The NTSC findings above are NOT allegations, they're not in the business of making allegations.

A330 Ops: Batavia's most descriptive bungle
Batavia made a bid in the 2012 Hajj tender. The airline had submitted its bid, which includes utilizing both of its A330-200s, and leasing 4 A330-300/A340-300 from Air Asia X, and 1 777-200 from EuroAtlantic, however Batavia also admitted they had not had any agreements regarding those leases because it was waiting for a decision from the Ministry of Religious Affairs before making commitments on the leases. The Ministry then announced that Batavia had not met the required qualifications specified in the tender documents, which included LOIs to show adequate commitment (ie: "not bluffing") on leases and also possession of IOSA certification. Batavia had none, and can only meet 7 of the 11 qualification criterias .

Batavia then lashed out claiming monopolistic malpractice as a reason for its failure to win a spot in the hajj flights. "This is not the first time we’ve proposed the service and not won," commercial director Sukirno Sukarna said to Jakarta Post, adding the airlines had tried in the past several years to win the haj transportation tender. But the Jakarta Post article showed that Batavia does not understand the tender: 
  • Last year Batavia had  its bid rejected because it did not have landing permits for the Hajj flights or had not applied for it, Batavia rejected such notion, claiming that it had the landing permits for Jeddah (except that it is for tourist and business (ie: regular scheduled) flights, and not Hajj flights which is a separate permit).
  • Instead of obtaining LOIs for aircraft leases, Batavia instead provided a loan commitment from a bank amounting to $1.3 million to lease aircraft for the hajj flights (something which is grossly inadequate, even for 1 aircraft!)
  • Instead of obtaining an IATA Operational Safety Audit (IOSA) certification, they said that "we have secured an ISO certificate that guarantees our service and safety. That is the same," according to Batavia's commercial director Sukirno Sukirna. DGCA spokesman Bambang Ervan had to explain to the media the difference between an ISO and an IOSA.
  • The ISO/IOSA games played by Batavia, isn't bought by anyone, because in March, Batavia actually said they were after the IOSA and that they were going to commence the process in 2013, and that Sukirno Sukirna stated that one of the reason is to be able to qualify for the Hajj flight tenders.

* Material
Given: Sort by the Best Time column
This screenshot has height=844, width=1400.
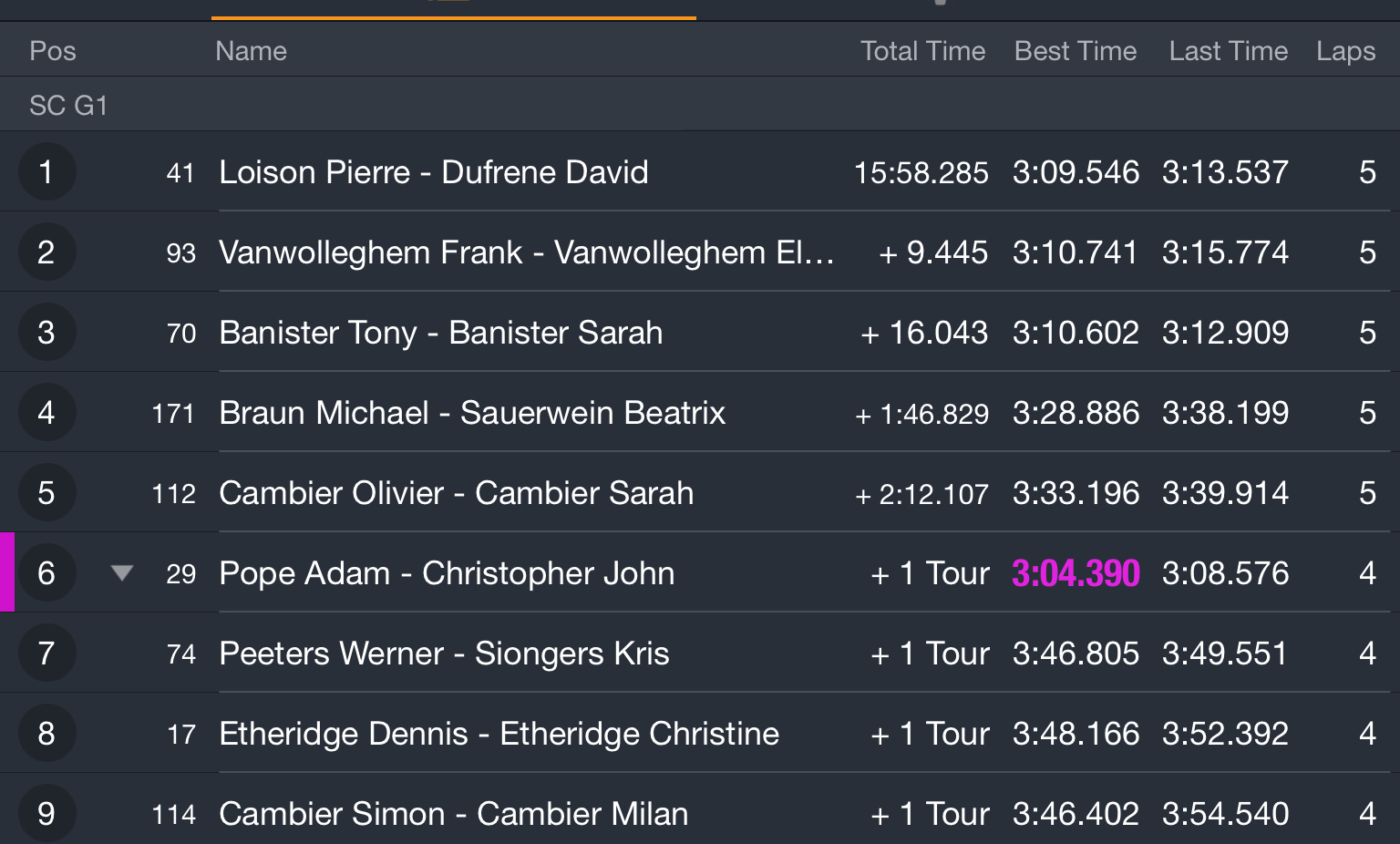Looking at the screenshot, I should [x=1076, y=51].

* Your tasks
1 - From the paragraph in the Batavia Hajj tender text that begins "Batavia made a bid", list every aircraft type mentioned.
2 - Rewrite the Batavia Hajj tender text from "The NTSC findings" to "11 qualification criterias .", substituting "lease arrangements" for "leases".

* Responses
1 - A330-200, A330-300, A340-300, 777-200

2 -
The NTSC findings above are NOT allegations, they're not in the business of making allegations.

A330 Ops: Batavia's most descriptive bungle
Batavia made a bid in the 2012 Hajj tender. The airline had submitted its bid, which includes utilizing both of its A330-200s, and leasing 4 A330-300/A340-300 from Air Asia X, and 1 777-200 from EuroAtlantic, however Batavia also admitted they had not had any agreements regarding those lease arrangements because it was waiting for a decision from the Ministry of Religious Affairs before making commitments on the lease arrangements. The Ministry then announced that Batavia had not met the required qualifications specified in the tender documents, which included LOIs to show adequate commitment (ie: "not bluffing") on lease arrangements and also possession of IOSA certification. Batavia had none, and can only meet 7 of the 11 qualification criterias .